Output, word for word, every line from the line with "Click email preview scroll up arrow" through the final line of the data below.

+++ DATASET RECORDS

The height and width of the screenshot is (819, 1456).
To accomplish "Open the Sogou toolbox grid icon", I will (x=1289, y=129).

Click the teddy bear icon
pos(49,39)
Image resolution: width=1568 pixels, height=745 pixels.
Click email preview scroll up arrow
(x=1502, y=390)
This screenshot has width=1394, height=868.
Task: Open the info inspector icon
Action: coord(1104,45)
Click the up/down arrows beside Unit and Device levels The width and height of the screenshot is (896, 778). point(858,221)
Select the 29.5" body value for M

++++++

• RESULT BELOW:
Click email preview scroll up arrow
(x=1502, y=390)
This screenshot has width=1394, height=868.
Task: Open the info inspector icon
Action: coord(1104,45)
Click the up/down arrows beside Unit and Device levels The width and height of the screenshot is (896, 778). point(858,221)
Select the 29.5" body value for M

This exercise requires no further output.